> [Kaynak]
○ ○ ○ ○ ○ ○ ○
AYLAK DERGİ

KAZIM YAZIRLIOĞLU

                                                           AŞIK VEYSEL 

Nasıl yaşarsa öyle düşünür, öyle duygulanır, öyle söyler insan. Hele de eskinin insanı…

Toprak var onun değil, tohum var yetesi değil, sevdalısı var gelesi değil, gurbet var bitesi değil, düzen düzen değil, değiştirmek elinde değil. Kalem yok, kağıt yok. Yazar yüreğine kahır mektuplarını, yürek hepsini alası değil.

Böyle yaşar eskinin insanı. Kimselere  anlatamadığını, mani der, ağıt der, türkü der kendine söyler. Kendi yürek yarasını kendisi sarar. Ne yana dönse içine içine kanar. Bilir bilmesine de “Bilmem söylesem mi söylemesem mi” der. Söylese sonu zindan, söylemese dayanmaz vicdan.

Böyle yaşar, böyle düşünür, böyle duygulanıp döker içini sazın içine. Belki de sazın bağrı ondan deliktir. Bağrına vurulanı, türkü diye çağrılanı içine atar o delikten.
○ ○ ○ ○ ○ ○ ○
> [Ham veri]
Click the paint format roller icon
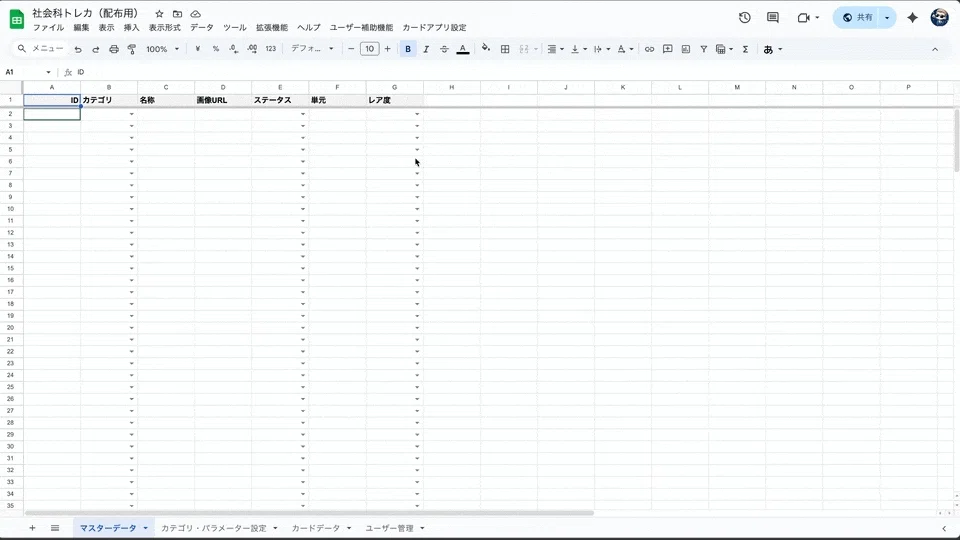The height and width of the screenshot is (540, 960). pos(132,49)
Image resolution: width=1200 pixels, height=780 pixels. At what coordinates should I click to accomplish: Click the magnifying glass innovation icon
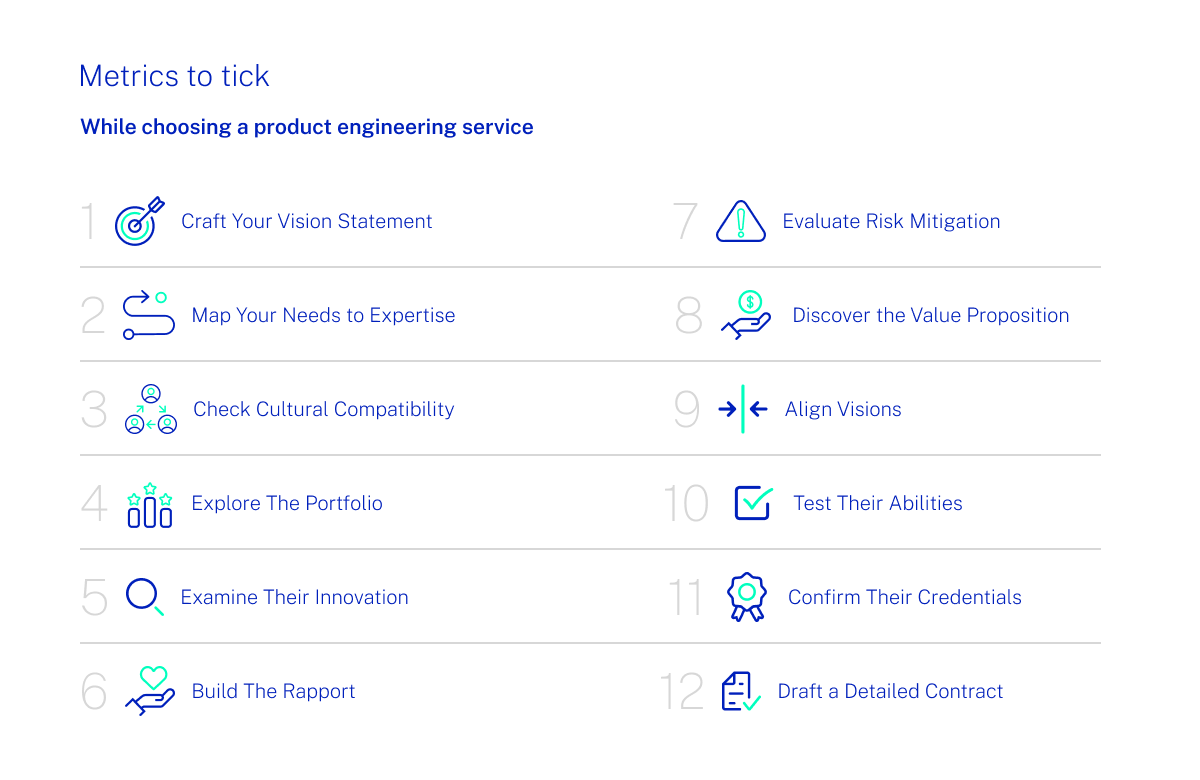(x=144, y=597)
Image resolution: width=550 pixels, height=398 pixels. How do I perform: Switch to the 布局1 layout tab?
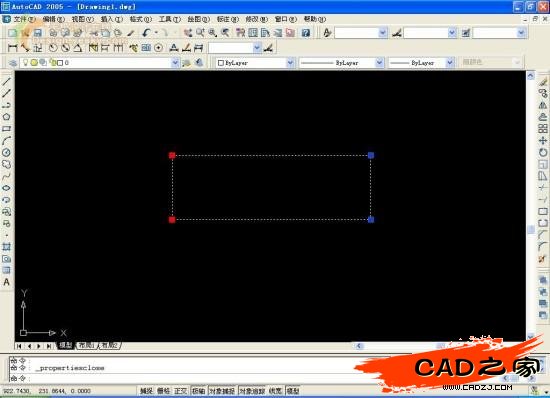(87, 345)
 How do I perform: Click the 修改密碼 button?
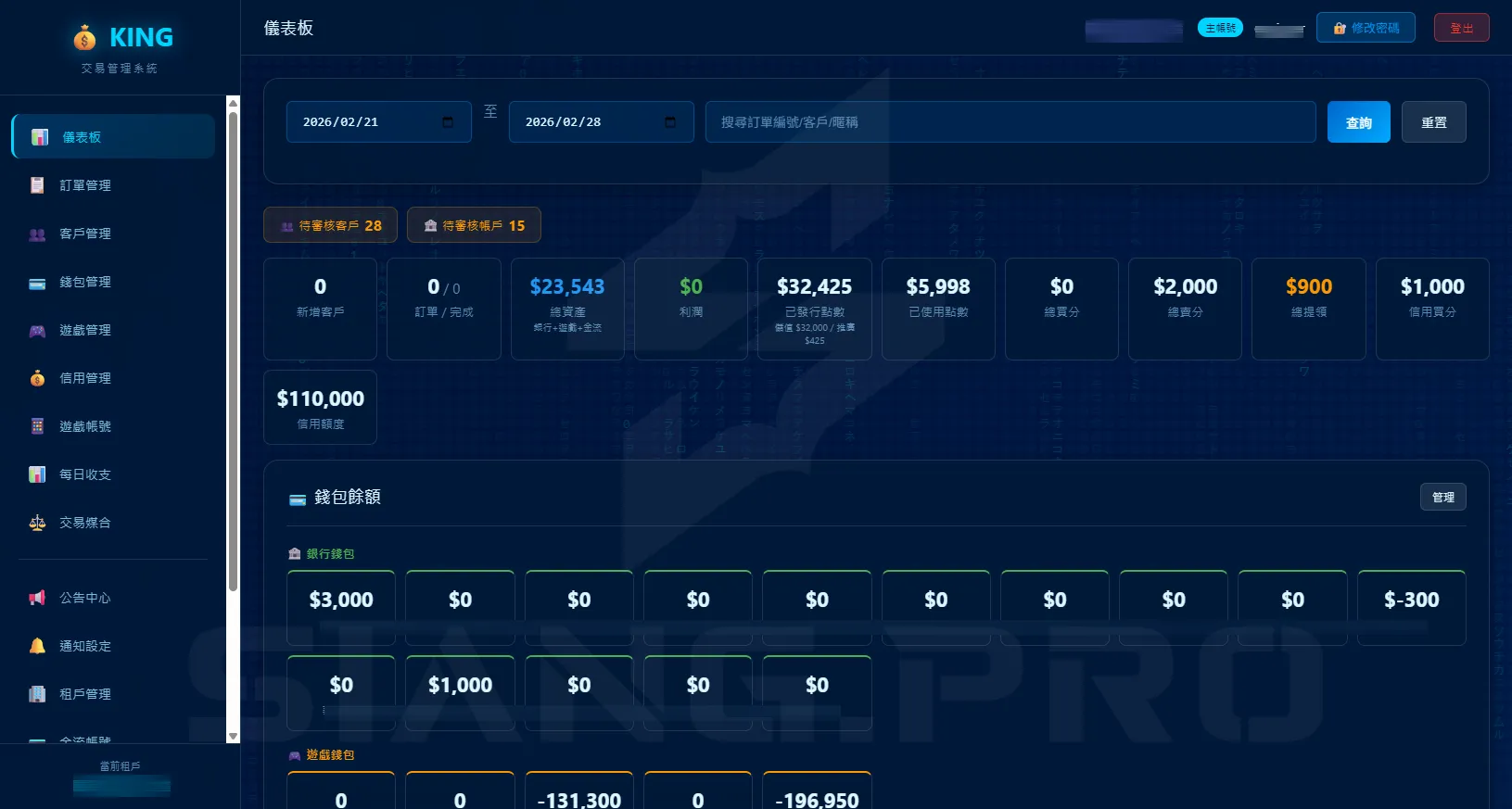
○ ○ ○ ○ ○ ○ ○
> [Verilen görev 1] Aşık Veysel yazısında "AYLAK DERGİ" sözlerini içeren yerle açılıp "söylemese dayanmaz vicdan." ile kapanan bölümü olduğu gibi yazıya geçirir misiniz?
> [Verilen görev 2] Aşık Veysel yazısını kaldığı yerden alıp sürdürür müsünüz?
Öğeler, Aşık Veysel yazısından bağımsız, ayrı bir malzemedir.

> [Alıştırma cevabı 1]
AYLAK DERGİ

KAZIM YAZIRLIOĞLU

                                                           AŞIK VEYSEL 

Nasıl yaşarsa öyle düşünür, öyle duygulanır, öyle söyler insan. Hele de eskinin insanı…

Toprak var onun değil, tohum var yetesi değil, sevdalısı var gelesi değil, gurbet var bitesi değil, düzen düzen değil, değiştirmek elinde değil. Kalem yok, kağıt yok. Yazar yüreğine kahır mektuplarını, yürek hepsini alası değil.

Böyle yaşar eskinin insanı. Kimselere  anlatamadığını, mani der, ağıt der, türkü der kendine söyler. Kendi yürek yarasını kendisi sarar. Ne yana dönse içine içine kanar. Bilir bilmesine de “Bilmem söylesem mi söylemesem mi” der. Söylese sonu zindan, söylemese dayanmaz vicdan.

> [Alıştırma cevabı 2]
İşte o sazın bağrı, bu toprakların hafızasıdır. Duvara asılan her saz, o hafızanın mirasıdır.

Pir Sultan ‘dan Nesimi’ ye, Muhlis Akarsu’dan Neşet Ertaş’a, Mahsuni Şerif’ten Aşık Veysel’e, daha niceleri gelip göçmüş, nice zulümleri, nice sevdaları, nice acıları ve umutları sazın bağrına dökmüş.

Şimdi ne o eski sevdalar kaldı, ne de yüreği altı okka ozanlar.

 Kalem kağıdın olmadığı yerde, mektup hayalmiş, düşmüş. Şansı olan yavukluyu, rüyada görürmüş. Fukaralık gurbet gurbet gezdirir. Bir tahta kaşıkla, bir tas bulguru bir hane bölüşürmüş.

“Kirvem hallarımı aynı böyle yaz” dediklerini artık ne yaşıyor ne düşünüyor ne de yazıyoruz.

Ayrılık, gurbetlik acımız onlaradır, özlemimiz tepeden tırnağa insanadır. Bizden eksilene…

Geçmişimiz, yüzümüze çarparak gelen gerçekliğimizdir. Oysa bugün bu gerçekliği ihmal ederek, insan yanımızdan eksildiğimizin farkına varmayarak yaşıyoruz. Vardığımızda da derin acılar yaşıyoruz. 

“Anlatamam derdimi dertsiz insana, Dert çekmeyen dert kıymetin bilemez” demesi tam da bu anlatılanlaradır Aşık Veysel’in…

 “Her kim olursa bu sırra mazhar… Dünyaya bırakır ölmez bir eser” demişti ve kendini asırlarca yüreklerde yaşatacak eserler bırakarak bundan tam 50 yıl önce, 21 Mart 1973’de “Sadık yari kara toprağa” girdi. 

UNESCO’nun, ölümünün 50’nci yılında anma programına aldığı Türk halk ozanı Aşık Veysel için Türkiye’de de 2023 yılı, ‘Aşık Veysel Yılı’ ilan edildi.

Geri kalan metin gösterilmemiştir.